> TO DO
**1.** In the floorboard joining text, what enters the locking groove 14 during the downward angling?
**2.** List every individual figure that the floorboard joining text refers to, counting each figure within a range separately.
**3.** Carry on writing the floorboard joining text from the point where it stops.

Moreover, for mechanical joining of both long sides and short sides also in the vertical direction (direction D1 in FIG. 1c) the board is formed with a laterally open recess 16 along one long side (joint edge portion 4a) and one short side (joint edge portion 5a). At the bottom, the recess 16 is defined by the respective strips 6, 6′. At the opposite edge portions 4b and 5b there is an upper recess 18 defining a locking tongue 20 coacting with the recess 16 (see FIG. 2a).
FIGS. 1a-1c show how two long sides 4a, 4b of two such boards 1, 1′ on an underlay 12 can be joined together by means of downward angling. FIGS. 2a-2c show how the short sides 5a, 5b of the boards 1, 1′ can be joined together by snap action. The long sides 4a, 4b can be joined together by means of both methods, while the short sides 5a, 5b—when the first row has been laid—are normally joined together subsequent to joining together the long sides 4a, 4b and by means of snap action only.
When a new board 1′ and a previously installed board 1 are to be joined together along their long sides 4a, 4b as shown in FIGS. 1a-1c, the long side 4b of the new board 1′ is pressed against the long side 4a of the previous board 1 as shown in FIG. 1a, so that the locking tongue 20 is introduced into the recess 16. The board 1′ is then angled downwards towards the subfloor 12 according to FIG. 1b. In this connection, the locking tongue 20 enters the recess 16 completely, while the locking element 8 of the strip 6 enters the locking groove 14. During this downward angling the upper part 9 of the locking element 8 can be operative and provide guiding of the new board 1′ towards the previously installed board 1. In the joined position as shown in FIG. 1c, the boards 1, 1′ are locked in both the direction D1 and the direction D2 along their long sides 4a, 4b, but the boards 1, 1′ can be mutually displaced in the longitudinal direction of the joint along the long sides 4a, 4b.

> DATASET SECTION

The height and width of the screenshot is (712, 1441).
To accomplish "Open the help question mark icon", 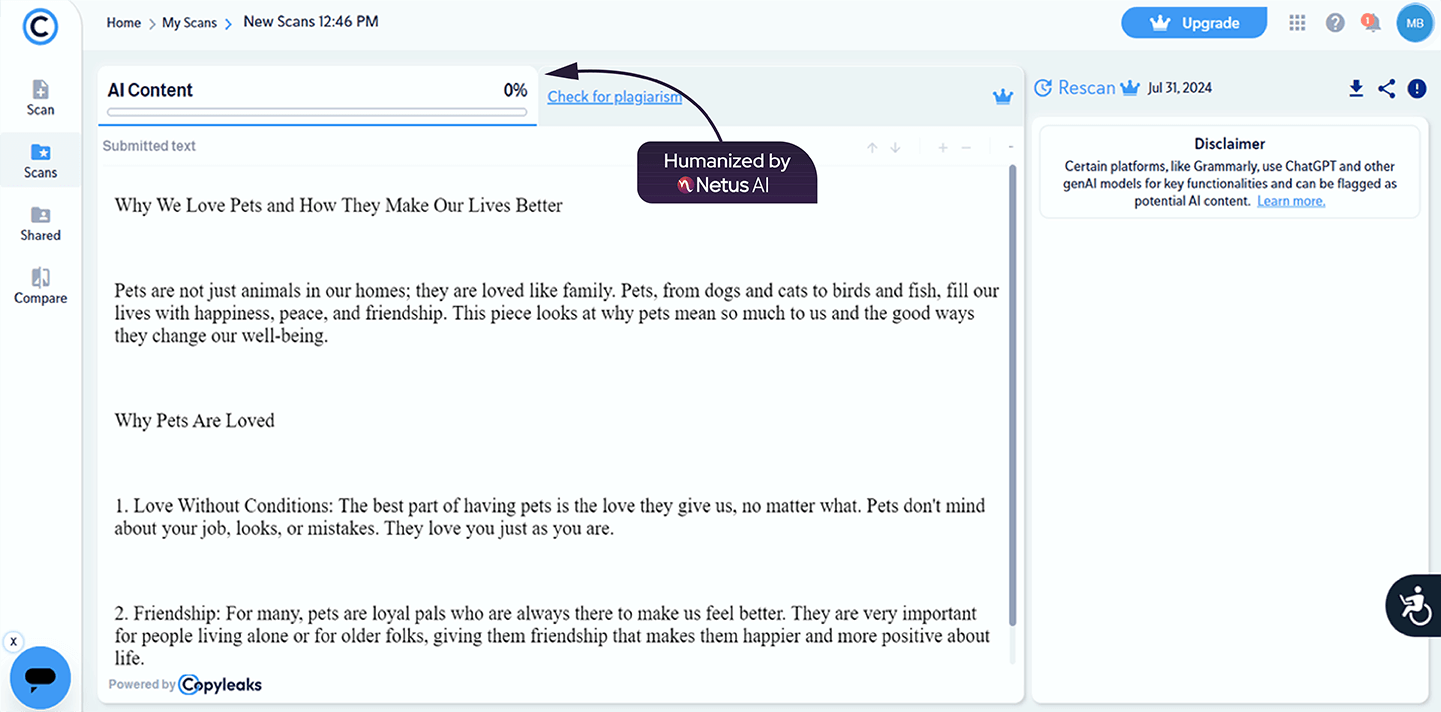I will coord(1335,23).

> SOLVED PROBLEMS
**1.** The locking element 8 of the strip 6.

**2.** FIG. 1a, FIG. 1b, FIG. 1c, FIG. 2a, FIG. 2b, FIG. 2c

**3.**
FIGS. 2a-2c show how the short sides 5a and 5b of the boards 1, 1′ can be mechanically joined in the direction D1 as well as the direction D2 by moving the new board 1′ towards the previously installed board 1 essentially horizontally. Specifically, this can be carried out subsequent to joining the long side of the new board 1′ to a previously installed board 1 in an adjoining row by means of the method according to FIGS. 1a-1c. In the first step in FIG. 2a, beveled surfaces adjacent to the recess 16 and the locking tongue 20 respectively cooperate such that the strip 6′ is forced to move downwards as a direct result of the bringing together of the short sides 5a, 5b. During the final bringing together of the short sides, the strip 6′ snaps up when the locking element 8′ enters the locking groove 14′, so that the operative locking surfaces 10, 10′ of the locking element 8′ and of the locking groove 14′ will engage each other.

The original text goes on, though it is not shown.